IQ-Learn is an simple, stable & data-efficient algorithm that's a drop-in replacement to methods like Behavior Cloning and GAIL, to boost your imitation learning pipelines!

Update: IQ-Learn was recently used to create the best AI agent for playing Minecraft. Placing #1 in NeurIPS MineRL Basalt Challenge using only recorded human player demos. (IQ-Learn also competed with methods that use human-in-the-loop interactions and surprisingly still achieved Overall Rank #2)

We introduce Inverse Q-Learning (IQ-Learn), a state-of-the-art novel framework for Imitation Learning (IL), that directly learns soft Q-functions from expert data. IQ-Learn enables non-adverserial imitation learning, working on both offline and online IL settings. It is performant even with very sparse expert data, and scales to complex image-based environments, surpassing prior methods by more than 3x. It is very simple to implement requiring ~15 lines of code on top of existing RL methods.

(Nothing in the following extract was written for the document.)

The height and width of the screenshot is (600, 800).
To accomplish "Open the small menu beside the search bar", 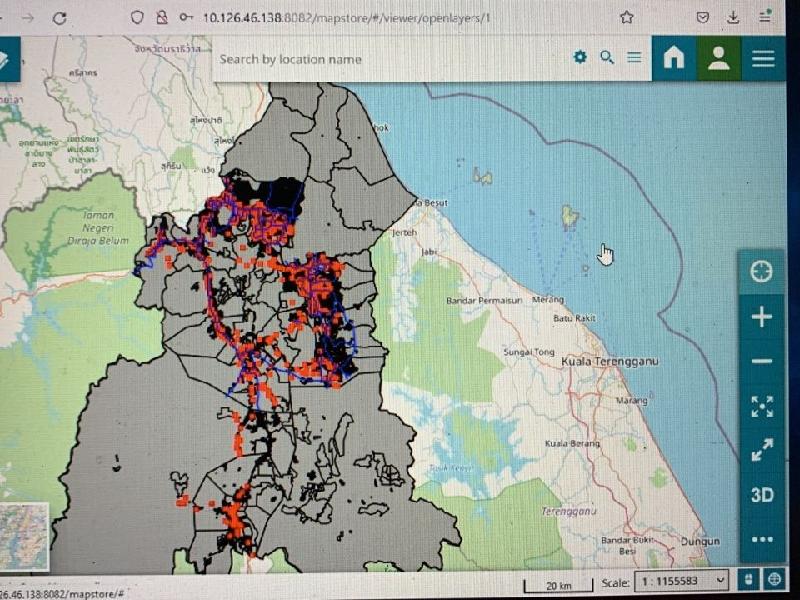I will pyautogui.click(x=633, y=58).
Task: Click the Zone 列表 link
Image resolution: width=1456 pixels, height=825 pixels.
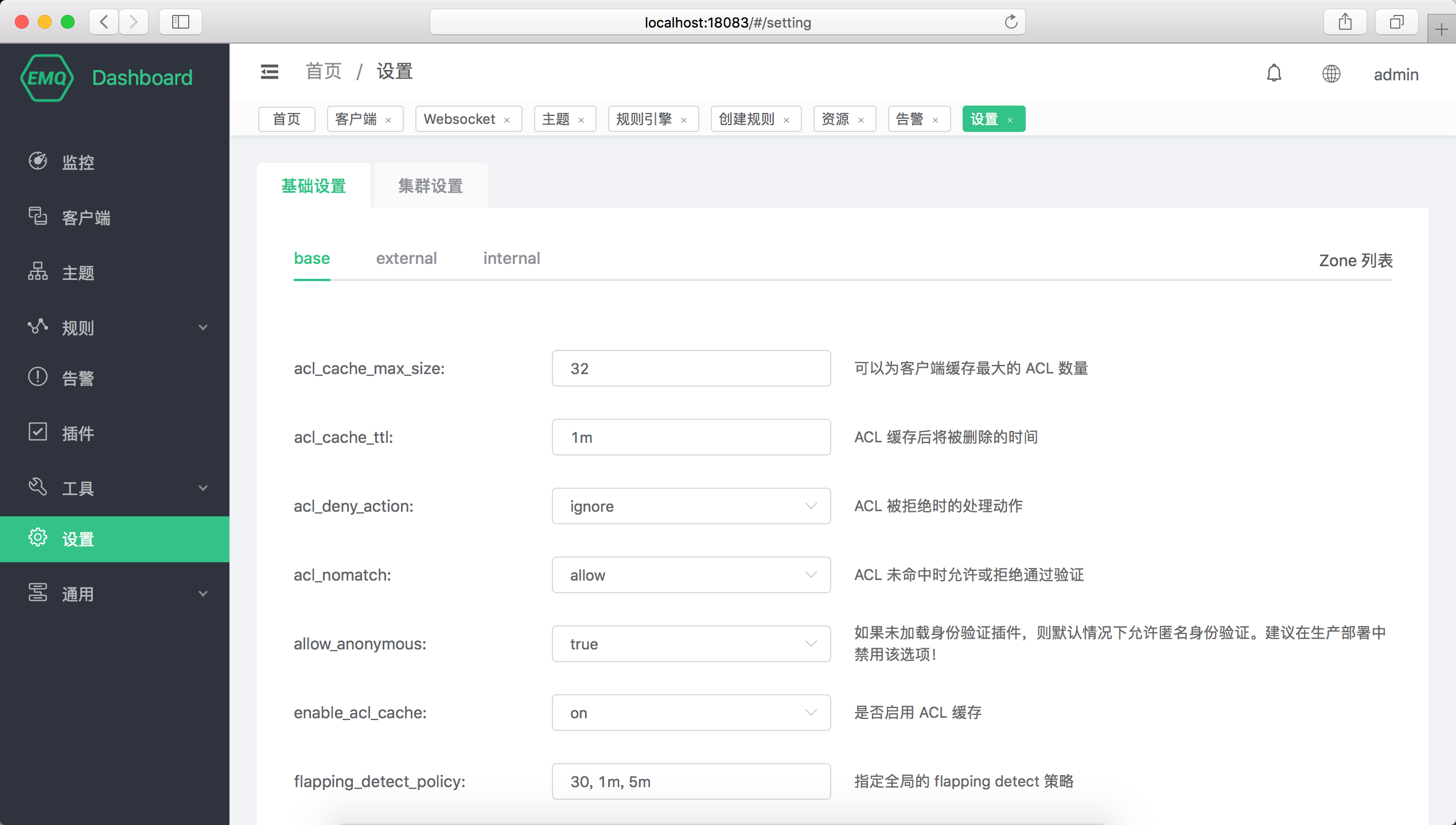Action: (1356, 260)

Inverse Q-Learning is theoretically equivalent to Inverse Reinforcement learning, i.e. learning rewards from expert data. However, it is much more powerful in practice. It admits very simple non-adverserial training and works on complete offline IL settings (without any access to the environment), greatly exceeding Behavior Cloning.

IQ-Learn is the successor to Adversarial Imitation Learning methods like GAIL (coming from the same lab).
It extends the theoretical framework for Inverse RL to non-adverserial and scalable learning, for the first-time showing guaranteed convergence.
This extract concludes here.